It’s that time again when thousands of people resolve to lose weight and get in shape for the New Year. If, after over-indulging in food and drink during the holidays, you have decided to trade all those unhealthy habits for a new healthier you, the most important thing is to lose weight slowly and continue to enjoy food and life.
There is no magic formula to losing weight. Most of us know that if we consume more energy than we need we will put on weight; if we use up more energy than we consume – by eating less food and being more active – we will lose weight. Why then do so many of us find it difficult to stick to lose weight?

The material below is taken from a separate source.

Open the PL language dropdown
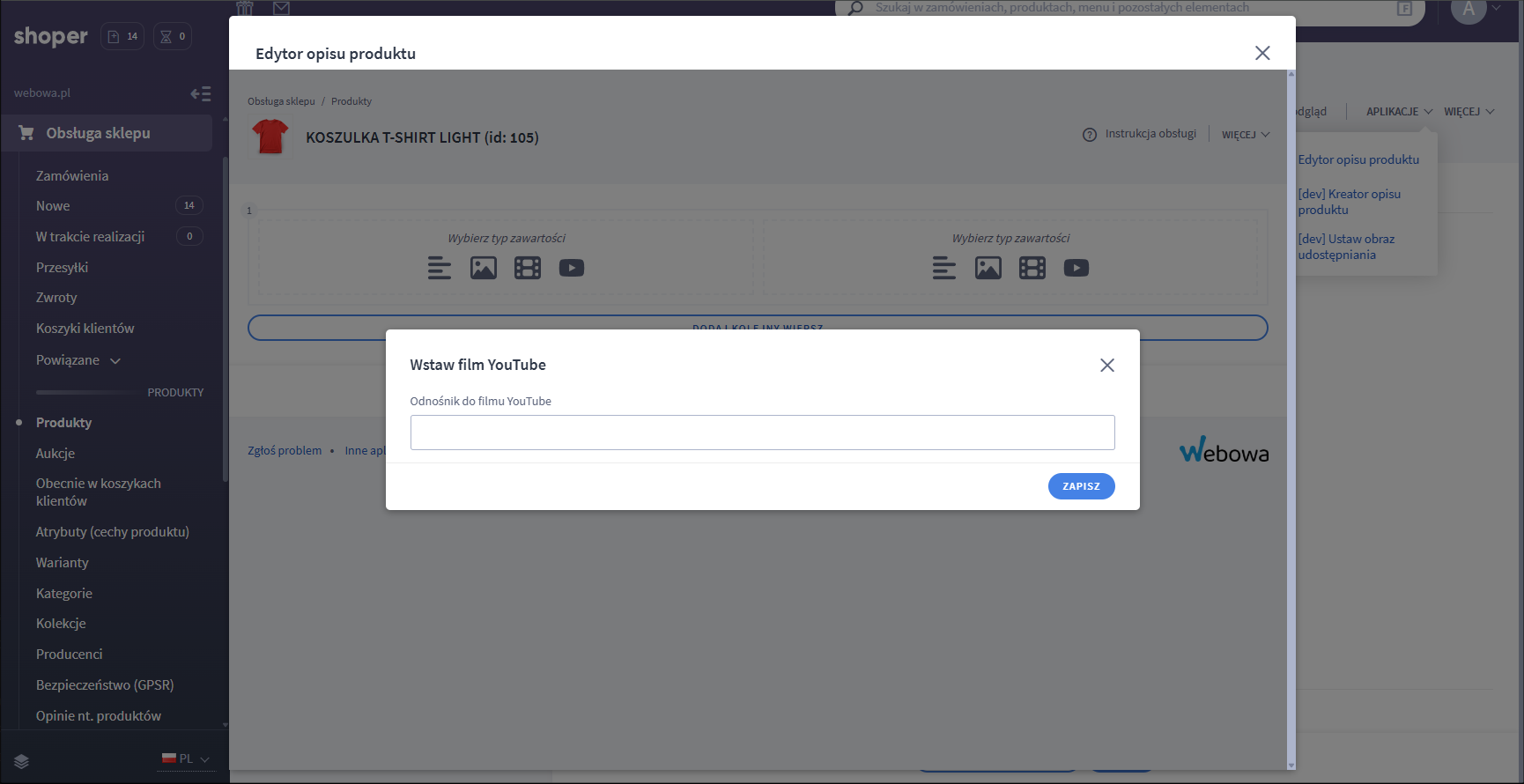The image size is (1524, 784). pos(186,758)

The first thing you should do is assess your own eating habits and identify areas where there may be room for improvement or areas where you are doing well. Each day make sure you get a good mix of carbohydrates, proteins, fruit and vegetables. Limit your intake of fats and sugary foods.
| • | Eat three meals a day: breakfast, lunch (or dinner), dinner (or tea). |
| • | Enjoy healthy, nutritious snacks such as fruit between meals. |
| • | Grill, stew, casserole, bake or microwave food instead of frying. |
| • | Fill up you plate with vegetables. |
| • | Finish a meal with a piece of fresh fruit instead of cakes and biscuits. |
| • | Use low-fat varieties of foodstuffs – but remember they do still contain calories. |
| • | Eat foods high in fibre and starch that are naturally low in fat such as potatoes and pasta. |
| • | Drink plenty of water. Aim to drink about 6-8 glasses of water per day. |
| • | Be patient. Slow weight loss allows time for you to make changes to your eating habits and is much more likely to result in a lasting weight loss. |
As well as changing your eating habits you should make an effort to increase your amount of daily activity.
| • | Be active every day. Start slowly by incorporating 10-15 minutes of light physical activity into your daily routine. Aim to increase this to a minimum of 30 minutes on alternate days. |
| • | Make sure that the activity is enjoyable (otherwise you will soon give it up). |
| • | Think active whenever you can e.g. use stairs instead of lift/escalator and walk instead of taking the car or bus. |
| • | It is better to exercise 1-2 hours after you have eaten when the body can burn off an optimum number of calories. |
| • | Suitable activities include walking, dancing, swimming. |
Make sure you participate in moderate to active leisure on most days. Why not ask a friend to join you? You can keep each other motivated and losing weight will be easier and more enjoyable.